Thanks for your reply. The only vision "manual" I have consists of 6 (or so) photocopied sheets stapled together. Adria devote half of the manual to the operation of the electric beds which or course I don't have on mine. Thanks for your help thus far. I look forward to hearing from you - your so much more helpful (and genuine) than my dealer who simply ignores me!!

Cheers


----------



## carol

Baccus I can't help specifically but if you have Michellin tyres - if you go to a weighbridge - loaded as if for a trip - get front and rear axle weights plus total - and I then emailed them from their website - next day Andy phoned me and told me what they should be. They bear no relation to those from Fiat at all

Carol - btw ride is also much better


----------



## rowley

My Adria Twin has a tyre pressure label on the passenger door pillar.


----------



## premiermotorhomes

I have now spoken to Adria, and been advised that the tyre pressures are that of what Renault reccomend. These can be found in the front of the Renault manual and are as follows;

Front: 3.8bar
Rear: 4.4bar

These pressures are applicable only to this vehicle, so I would reccomend others interested in finding out their tyre pressures to check their manual for the cab manufacturer.

Regards,
Chris
Premier Motorhomes of Chichester


----------



## Bacchus

Aaaaah many thanks!!


----------



## TwinTravellers

Hi Chris,

Nice to hear about an Adria dealer. Do you do warranty work on behalf of Adria? We bought ours at a motorhome show late last year and it came from Campbells in Preston. As we live in London, its a long way to go for work to be done!!!!
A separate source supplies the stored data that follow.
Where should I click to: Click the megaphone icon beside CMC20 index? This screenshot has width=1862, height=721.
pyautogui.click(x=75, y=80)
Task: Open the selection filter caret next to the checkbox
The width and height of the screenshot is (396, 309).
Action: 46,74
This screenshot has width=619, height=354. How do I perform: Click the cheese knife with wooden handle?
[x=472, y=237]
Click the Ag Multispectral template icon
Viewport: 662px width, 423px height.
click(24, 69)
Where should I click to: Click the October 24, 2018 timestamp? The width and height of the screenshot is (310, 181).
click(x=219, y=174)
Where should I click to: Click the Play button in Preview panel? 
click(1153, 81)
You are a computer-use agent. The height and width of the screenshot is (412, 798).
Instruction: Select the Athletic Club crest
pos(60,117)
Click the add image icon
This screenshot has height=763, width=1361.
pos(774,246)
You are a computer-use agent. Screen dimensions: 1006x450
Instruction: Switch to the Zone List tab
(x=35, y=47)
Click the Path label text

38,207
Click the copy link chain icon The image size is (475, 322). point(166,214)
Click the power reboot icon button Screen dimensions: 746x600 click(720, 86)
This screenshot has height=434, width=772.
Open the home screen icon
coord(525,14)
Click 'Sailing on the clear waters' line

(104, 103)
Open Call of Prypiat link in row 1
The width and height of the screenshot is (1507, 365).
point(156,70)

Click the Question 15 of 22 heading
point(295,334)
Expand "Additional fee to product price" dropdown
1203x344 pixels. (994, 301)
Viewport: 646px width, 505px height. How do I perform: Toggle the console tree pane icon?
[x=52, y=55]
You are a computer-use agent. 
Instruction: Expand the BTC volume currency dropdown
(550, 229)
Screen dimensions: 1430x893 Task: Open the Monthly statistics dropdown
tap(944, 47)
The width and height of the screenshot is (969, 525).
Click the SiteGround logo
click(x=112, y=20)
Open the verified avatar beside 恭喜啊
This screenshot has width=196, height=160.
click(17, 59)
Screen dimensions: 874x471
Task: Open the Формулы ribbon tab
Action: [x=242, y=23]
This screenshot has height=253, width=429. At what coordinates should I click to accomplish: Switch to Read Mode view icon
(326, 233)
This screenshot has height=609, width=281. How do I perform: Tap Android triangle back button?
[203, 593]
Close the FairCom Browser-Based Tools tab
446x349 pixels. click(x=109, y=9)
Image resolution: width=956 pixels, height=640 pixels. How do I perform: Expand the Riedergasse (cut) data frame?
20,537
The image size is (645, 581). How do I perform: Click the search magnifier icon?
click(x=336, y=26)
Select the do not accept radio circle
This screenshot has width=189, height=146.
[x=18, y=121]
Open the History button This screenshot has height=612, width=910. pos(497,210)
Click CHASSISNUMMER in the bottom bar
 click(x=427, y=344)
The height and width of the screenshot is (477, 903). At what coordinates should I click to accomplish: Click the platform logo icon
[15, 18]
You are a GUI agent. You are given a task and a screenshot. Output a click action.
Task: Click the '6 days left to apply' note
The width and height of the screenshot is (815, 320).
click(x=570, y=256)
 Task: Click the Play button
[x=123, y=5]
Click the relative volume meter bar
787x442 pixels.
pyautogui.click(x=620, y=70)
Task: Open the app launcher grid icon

You am sure you will get plenty questions from Adria owners.

Best wishes,
Ros.


----------



## premiermotorhomes

Yes Ros, we can carry out warranty work on Adria motorhomes irrespective of where the vehicle was purchased. I have PM'd you contact details for our Customer Care manager who attends to warrantable issues.

I hope this helps,

Regards,
Chris
Premier Motorhomes of Chichester


----------